EXERCISE AIM: Copy verbatim the span of lines beginning at the line that contains "The width and" and ending with the final line of the data. Exclude pictures from the copy.

DATA:
|---|

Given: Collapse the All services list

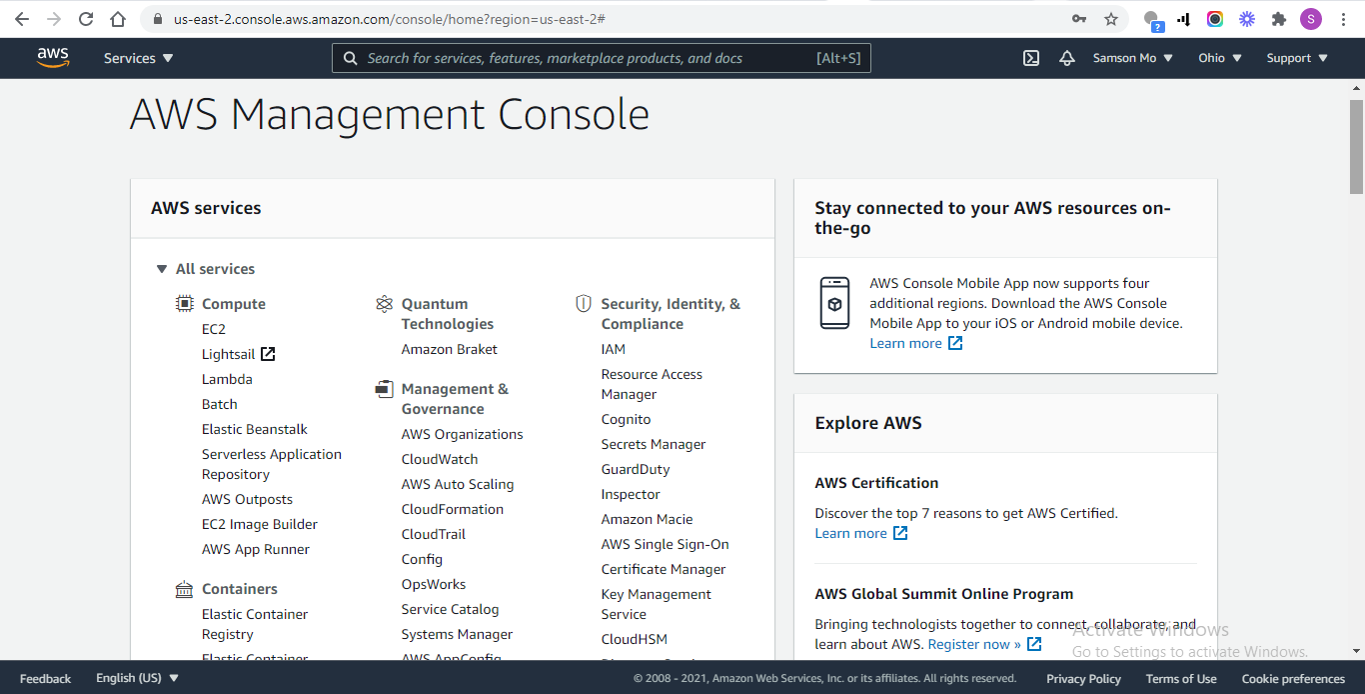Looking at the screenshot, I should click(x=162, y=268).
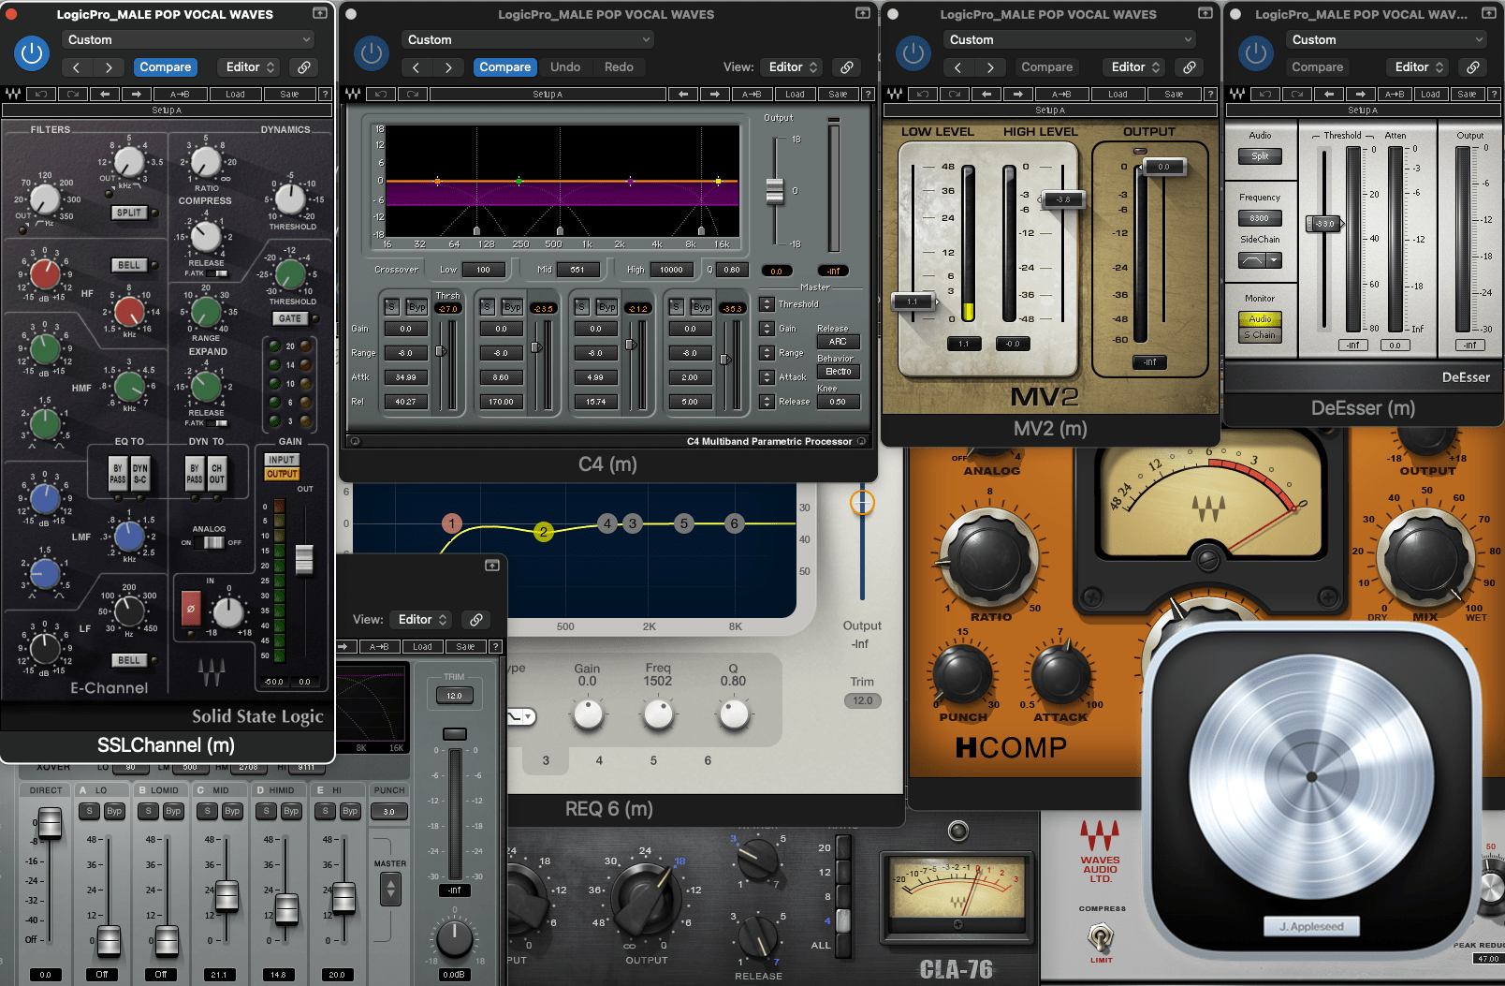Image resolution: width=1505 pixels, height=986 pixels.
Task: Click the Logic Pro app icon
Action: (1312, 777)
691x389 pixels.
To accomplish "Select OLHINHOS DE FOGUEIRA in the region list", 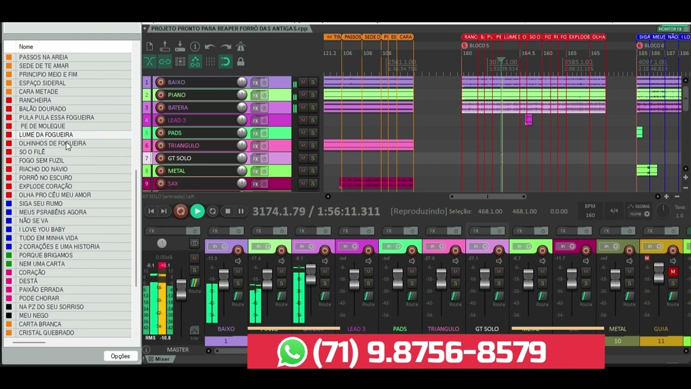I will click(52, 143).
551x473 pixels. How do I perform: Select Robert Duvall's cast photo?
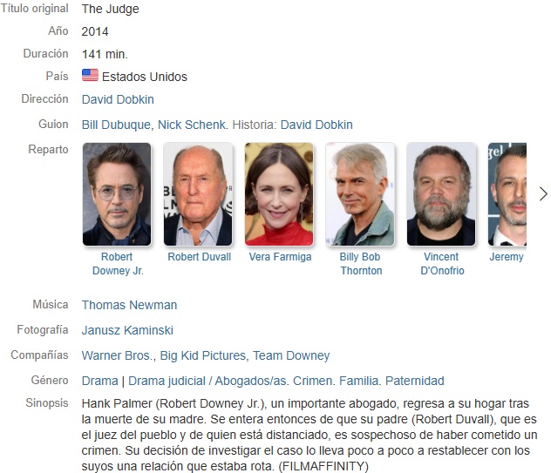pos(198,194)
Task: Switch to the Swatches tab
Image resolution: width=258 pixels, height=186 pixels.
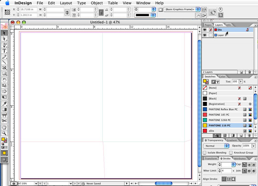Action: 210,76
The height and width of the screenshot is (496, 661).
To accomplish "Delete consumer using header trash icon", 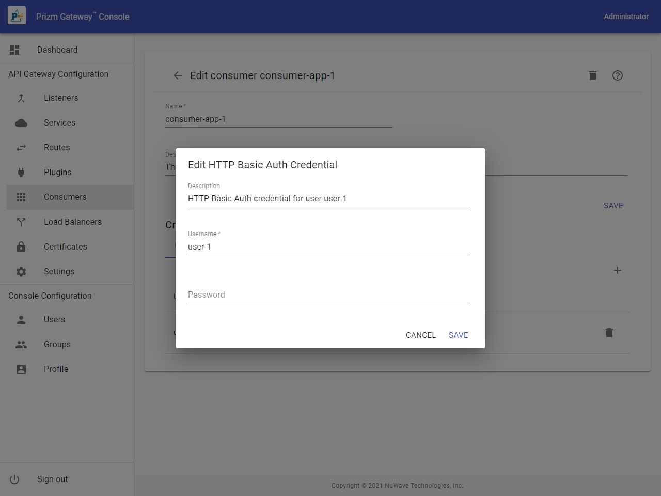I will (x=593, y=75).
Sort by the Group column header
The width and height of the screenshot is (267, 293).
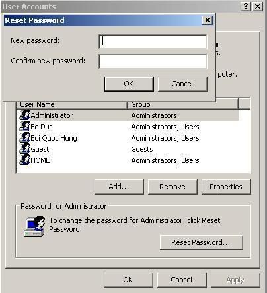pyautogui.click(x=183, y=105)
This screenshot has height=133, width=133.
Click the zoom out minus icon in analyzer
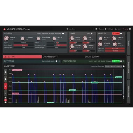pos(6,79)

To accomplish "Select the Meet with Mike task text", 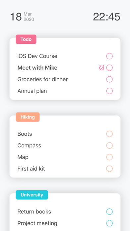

|---|

SOLUTION TO THIS PROBLEM:
The width and height of the screenshot is (267, 293).
pyautogui.click(x=183, y=105)
This screenshot has height=133, width=133.
Click the zoom out minus icon in analyzer
pos(6,79)

To accomplish "Select the Meet with Mike task text", 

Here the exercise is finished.